TASK STATEMENT: Omit all pictures. Reproduce exactly the lines from the first line of the records below through the line with "Task: Click reply".

PROVIDED RECORDS:
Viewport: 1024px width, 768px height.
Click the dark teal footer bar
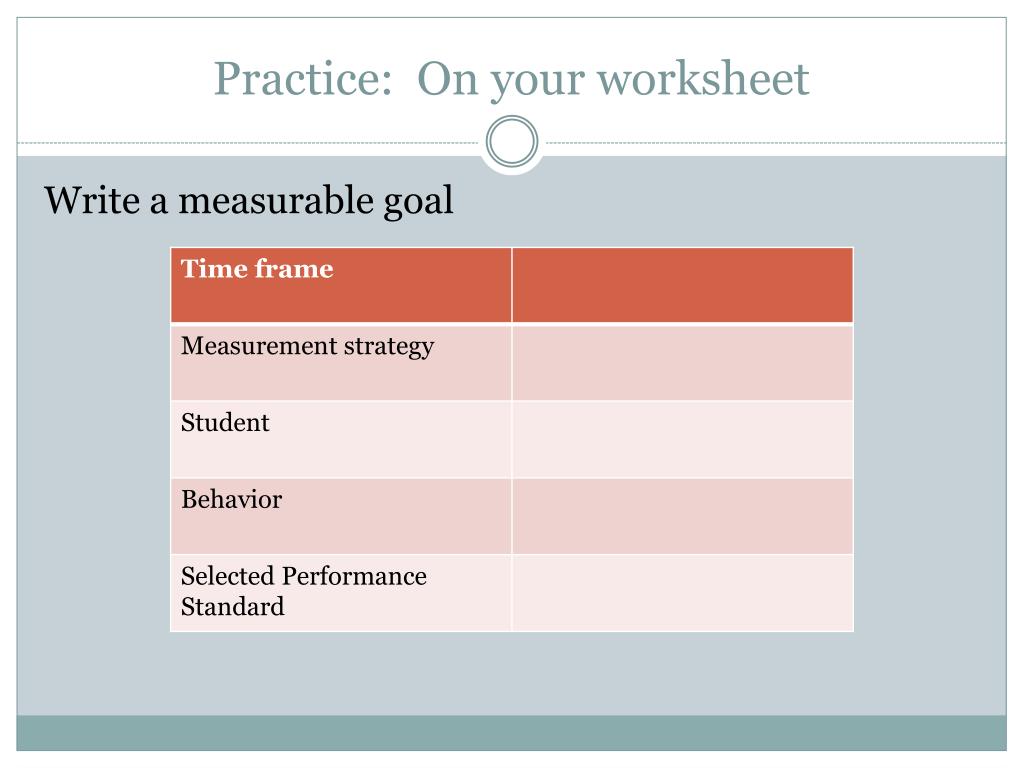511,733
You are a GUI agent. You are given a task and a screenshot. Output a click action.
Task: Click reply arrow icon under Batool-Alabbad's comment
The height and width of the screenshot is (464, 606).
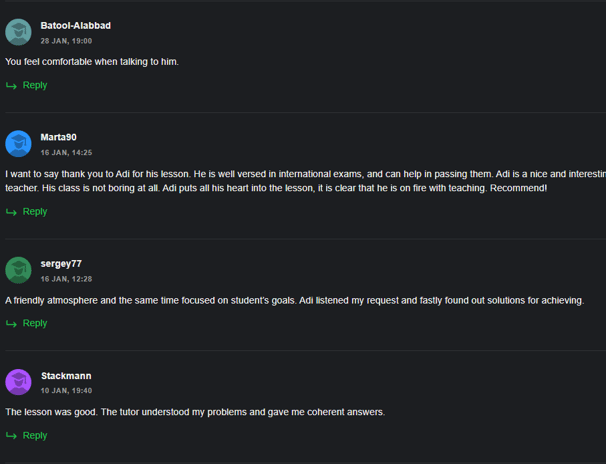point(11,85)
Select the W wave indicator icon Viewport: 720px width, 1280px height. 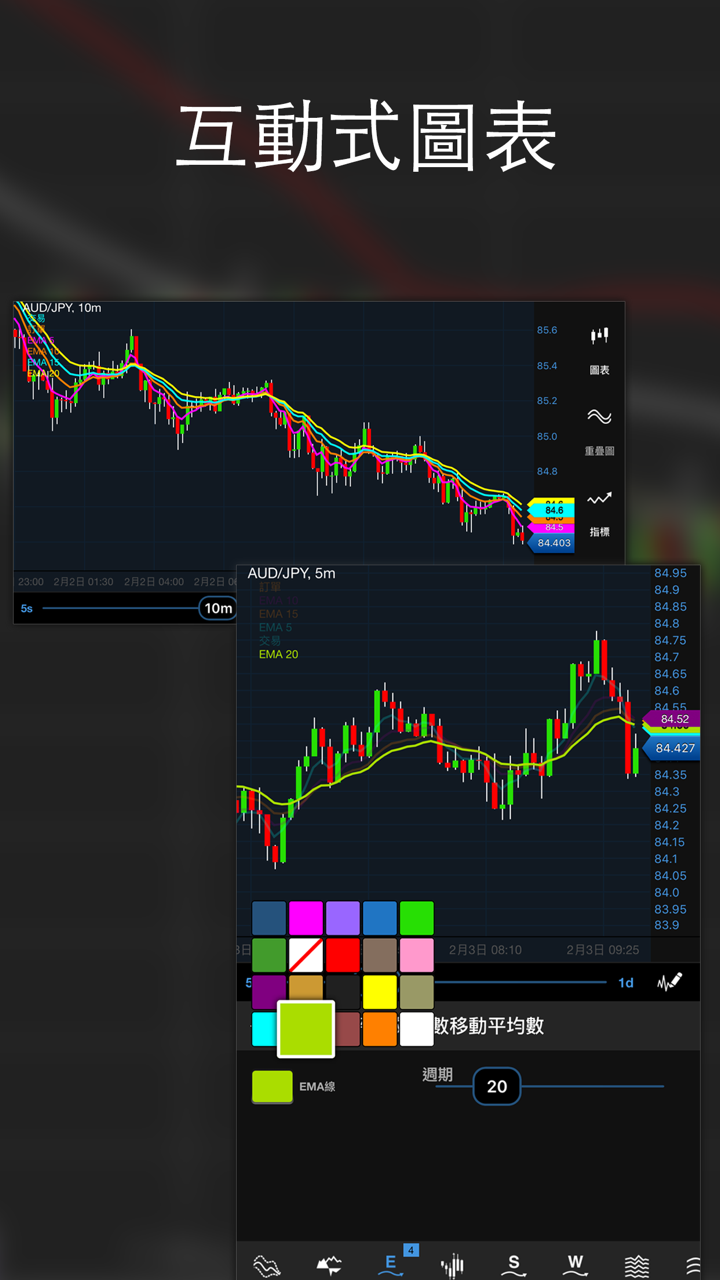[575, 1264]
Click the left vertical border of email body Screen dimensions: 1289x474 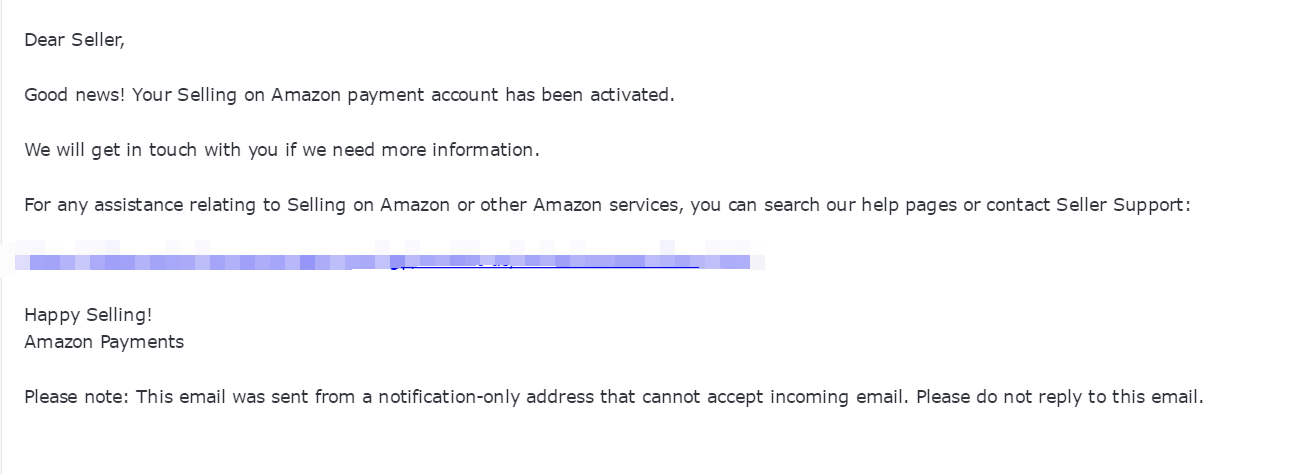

SOLUTION TO THIS PROBLEM:
Viewport: 1024px width, 768px height.
Click the dark teal footer bar
511,733
You are a GUI agent. You are given a task and a screenshot. Output a click action.
Task: Click reply arrow icon under Batool-Alabbad's comment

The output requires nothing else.